Non così brutta per fortuna, almeno non per me. Anzi, devo dire che è stato uno spettacolo davvero particolare e insolito pur nel devasto provocato, ma è chiaro che se ne avessi avuto maggiori conseguenze sarebbe stato diverso…
Forse volevi dire “Viva la verdura di Marcello!” 🙂 sì, in effetti sì, come farei senza di lui….ma che correttore automatico hai in quel computer? 😀
Un abbraccio anche a te!
:O no in realtà era un messaggio in codice per li alieni °_°
;))))))))))))))
AHAHAHAHA! A presto Cesca 🙂
Cara Claudia,
quando mi hai scritto che eri senza corrente, non mi sono resa conto subito del problema innondazioni in Toscana. Ne hai passate delle “belle”!! Per fortuna senza conseguenze gravi. Certo è che purtroppo questi fenomeni di mal tempo, provocano sempre più di frequenti innondazioni dei fiumi solo ed esclusivamente per l’incuria dell’uomo che prevalica la natura senza un minimo rispetto. Scusami, non voglio fare polemiche inutili: l’importante che tu e tuoi cari stiate tutti bene e che la tua cucina abbia ripreso a “lavorare” alla grande!!!
Un abbraccio! MARI :-*
Ciao Mari! Certo l’incuria dell’uomo c’è, ma c’è anche il fatto che le nostre piogge sono molto cambiate negli ultimi anni…il mio padrone di casa mi diceva che nell’alluvione del 66 (quella della biblioteca di Firenze, per intenderci) si ricreò più o meno la stessa situazione qui, ma dopo 4 giorni e 4 notti di pioggia ininterrotta, non dopo solo una notte e un paio d’ore a cavallo di pranzo!

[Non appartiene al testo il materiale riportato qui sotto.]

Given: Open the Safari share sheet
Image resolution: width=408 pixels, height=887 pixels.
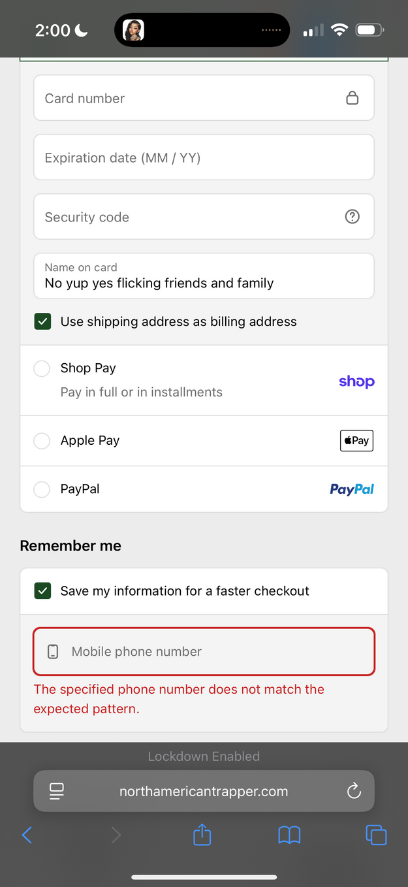Looking at the screenshot, I should coord(202,835).
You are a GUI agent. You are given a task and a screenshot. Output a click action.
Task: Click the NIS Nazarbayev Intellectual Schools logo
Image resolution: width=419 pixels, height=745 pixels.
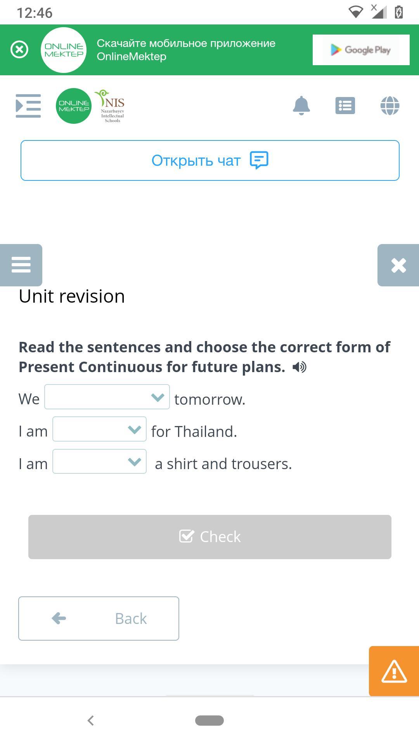point(111,106)
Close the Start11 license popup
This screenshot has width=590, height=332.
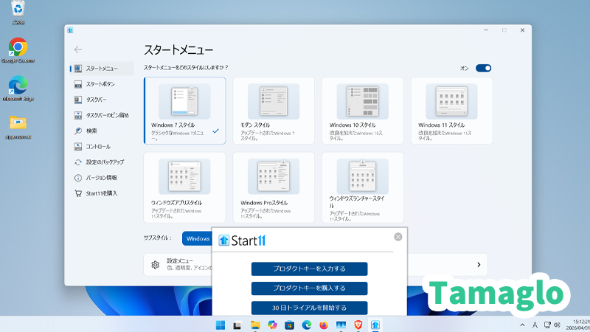398,237
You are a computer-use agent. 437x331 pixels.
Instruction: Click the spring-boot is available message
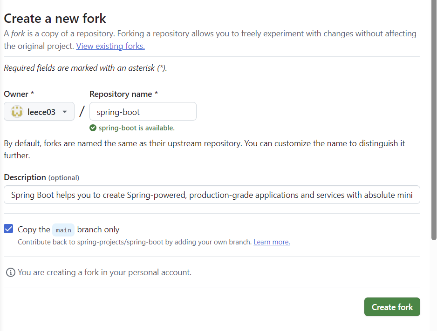136,128
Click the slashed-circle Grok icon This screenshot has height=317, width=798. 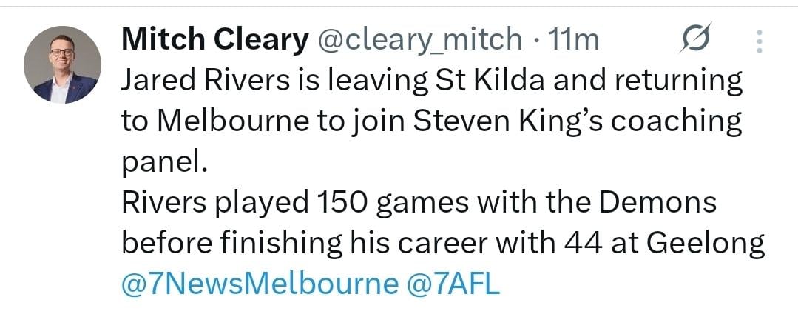pyautogui.click(x=694, y=41)
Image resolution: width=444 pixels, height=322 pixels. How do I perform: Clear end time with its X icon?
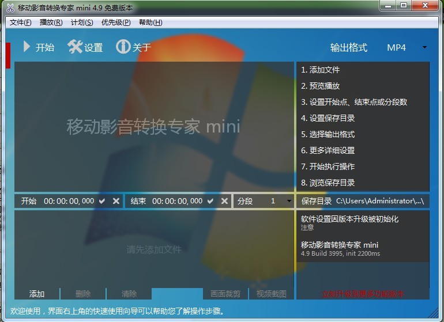coord(224,201)
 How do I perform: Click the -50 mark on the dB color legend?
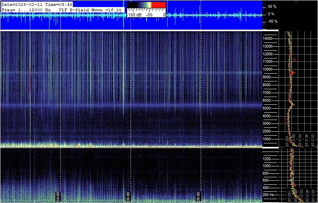point(148,14)
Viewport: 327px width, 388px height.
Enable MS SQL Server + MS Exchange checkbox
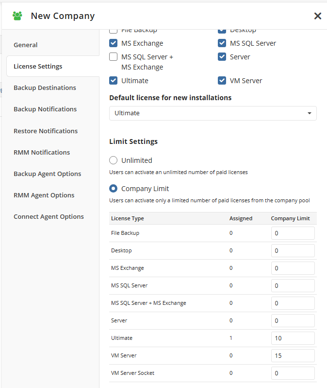tap(114, 57)
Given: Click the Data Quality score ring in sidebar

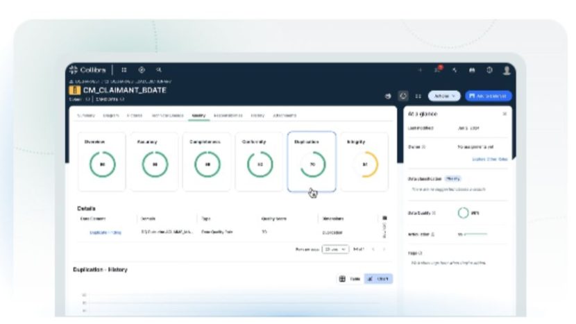Looking at the screenshot, I should 463,213.
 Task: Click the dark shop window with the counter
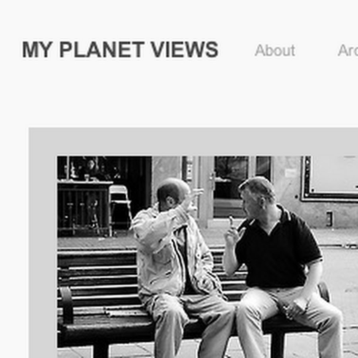tap(104, 197)
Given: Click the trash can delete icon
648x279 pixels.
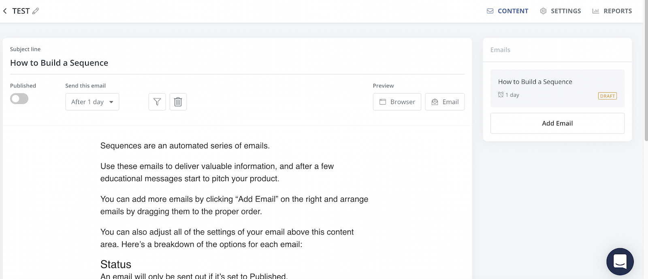Looking at the screenshot, I should pos(178,102).
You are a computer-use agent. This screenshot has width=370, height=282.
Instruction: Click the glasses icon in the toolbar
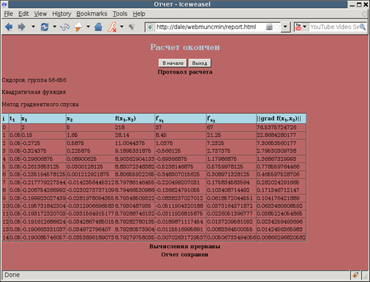(65, 27)
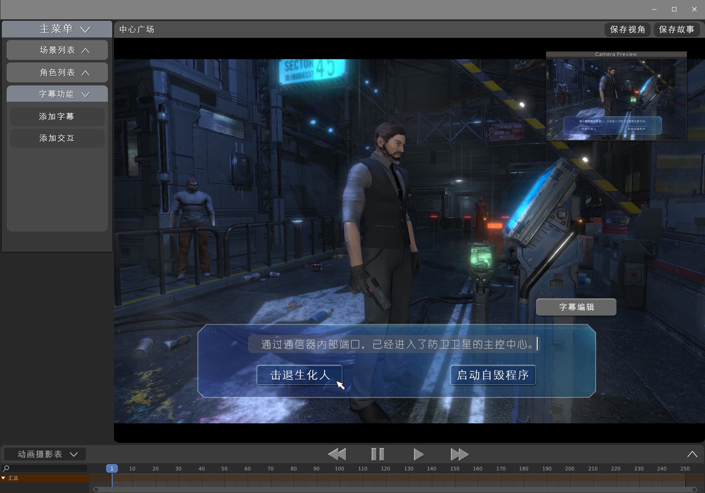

Comunque sì, qui tutto bene e la cucina ha ripreso a lavorare alla grande…e già lavora per il post del prossimo lunedì, che ti riguarda da vicino! Il primo elemento è già stato autoprodotto…
Caspita non sapevo che anche tu vivessi nelle zone che hanno subito danni la settimana scorsa… mi dispiace per l’esperienza che parzialmente comprendo abitando in una zona ricca di corsi d’acqua consortili che capita che straripino. Condivido la sensazione di pace che si prova quando si è senza corrente, ma anche la consapevolezza della limitatezza delle risorse non appena si rientra nella “normalità”. Il tuo minestrone è ottimo, anch’io non butto le foglie e i gambi dei broccoli e dei cavolfiori, nel mio caso ne ho, in quantità variabile a seconda dell’apetito delle lumache che ci fanno compagnia, provenienti direttamente dall’orto…
Beh, il tuo è davvero a chilometri zero allora! E comunque…le foglie meglio alle lumache che nella spazzatura, se poi riescono ad arrivare al tuo piatto ancora meglio 🙂
Quel succo lo berrei anche adesso, tutto d’un fiato, al posto della tisana prima di dormire… 🙂 Sai che giorni fa ho trovato il cavolfiore viola? Che bello, l’ho subito immortalato nelle foto! 😀
Posso capirlo, a guardare la foto vorrei averne uno uguale qui davanti a me adesso, per colazione. Il viola è un colore bellissimo nel cibo, mi rendo anche conto che tutta la frutta e verdura che ha questo colore mi piace tantissimo. Io cerco disperatamente le carote viola, non sono mai riuscita a trovarle e non le ho mai assaggiate!